What would it take to get you to Lincoln Center Theater to see a three-hour political drama about the 1993 peace treaty between Israel and the Palestine Liberation Organization known as the Oslo Accords? I doubt this review is going to do it, which is really a shame, because “Oslo,” a new drama by J.T. Rogers, is unequivocally fascinating.  Would that some playwright would write as gripping a play about some contemporary political issue. 

LCT subscribers should know how lucky they are, having the opportunity to see director Bartlett Sher’s striking production of this compelling drama. Heading the flawlessly cast ensemble are Jefferson Mays and Jennifer Ehle as the Norwegian tacticians who pull off the incredible coup of getting high-level officials from Israel and the PLO in the same room and actually talking with one another.
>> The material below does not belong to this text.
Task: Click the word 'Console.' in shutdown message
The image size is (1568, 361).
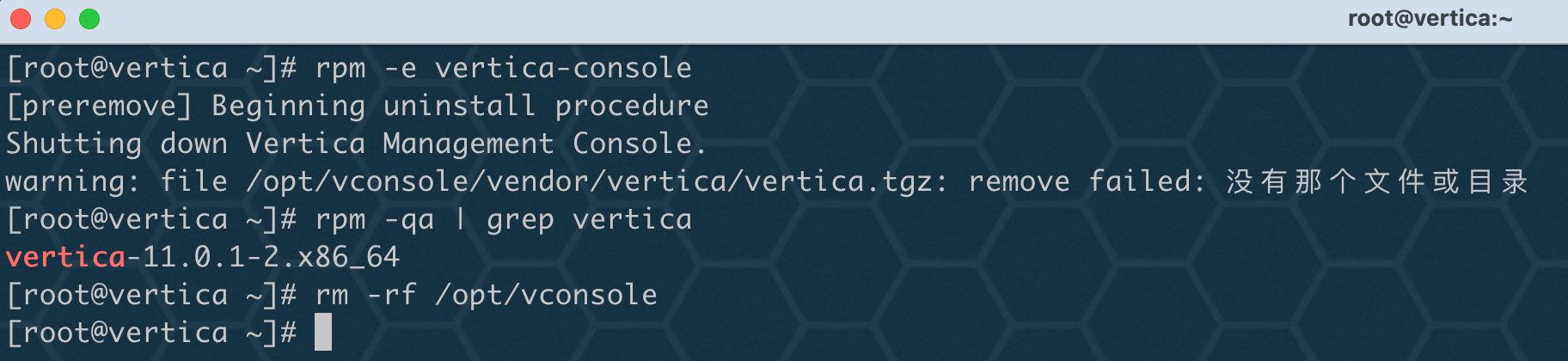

Terje Rod-Larsen (Mays) is the inspired and somewhat excitable academic who dares to reach out to the Israelis to start the delicate and dangerous process of these secret negotiations. Terje is a fussy fellow who dresses so well (costumer Catherine Zuber scores again) and whose manners are so refined that Yitzak Rabin insists on referring to him as a Frenchman. Mona Juul (Ehle), his wife and the narrator of the dramatic events, is the even-tempered government diplomat who does whatever has to be done — from ordering the liquor to putting out emotional fires — to make it happen.
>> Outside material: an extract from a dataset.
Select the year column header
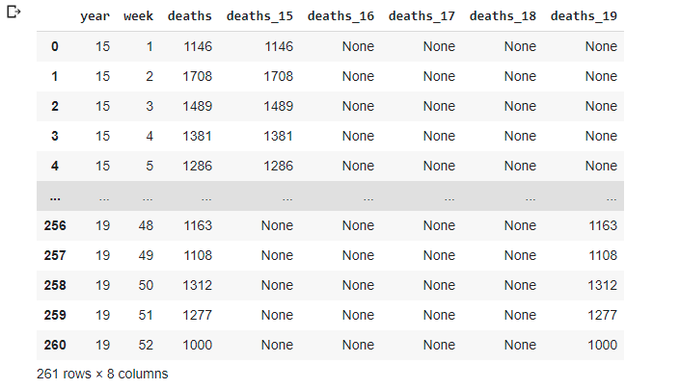The height and width of the screenshot is (389, 680). coord(95,16)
“It’s a very small country,” Mona says to the audience, graciously explaining the extremely tight personal and political relationships. “We take nepotism to an entirely new level.” No, that’s not a one-off quip.  Rogers’ (“Blood and Gifts”) clever dialogue really is that witty. You get the facts, but you get them delivered with intelligence and humor by this dream of a cast.  It’s the petty stuff — the pseudonyms, the clandestine phone calls, the drinking competitions, and all the other trappings of macho bravado — that makes these intimidating characters so human. And so funny.

Michael Yeargan’s scenic design and 59 Productions’ projections of constantly breaking battles makes it clear that neutral Norway aspires to be a very soothing nation in a world gone mad. The walls of the classically designed meeting rooms are painted in a restful shade of grayish blue, the furniture is comfortable, and everyone gets exactly the same kind of chair to throw across the room in a rage.

But once the principals meet each other face-to-face for the first time, we might as well be in the blood-splattered ring of a cockfight. In that spirit, Rogers smartly allows all parties to attack their counterparts with a vengeance, drawing on generations of historical grievances. It actually takes three hours, which fly by like time spent at the circus, to make these mortal enemies calm down enough to listen honestly to one another and acknowledge that they have more in common than they would ever admit.

The impeccable casting of these superbly drawn characters acknowledges their individual differences, as well as the common humanity that ultimately wins out.  Representing the Israelis, Shimon Peres (Daniel Oreskes) is the soul of statesmanship, while his right arm man, Yossi Beilin (Adam Dannheisser), growls like the Russian Communist bear he is. The third member of their group, the swaggering director general of the foreign ministry Uri Savir (Michael Aronov), is the star power, a dashing fellow who wears his floor-length leather coat like a movie star.

The Israelis are the comedians, deadly serious but always calculating how to disarm their enemies. When given the stage, they stun their PLO counterparts by telling  jokes — which leaves the Palestinians to draw on their own ancient tongue and play the poets.  No wonder it takes these guys so long to find a common language.

Popular on Variety

Broadway Review: 'Oslo,' an Intellectual Thriller of Political Intrigue

Lincoln Center Theater / Vivian Beaumont Theater; 1,047 seats; $147 top. Opened on Broadway April 13, 2017. Reviewed in its Off Broadway staging July 9, 2016. Running time: TWO HOURS, 55 MIN.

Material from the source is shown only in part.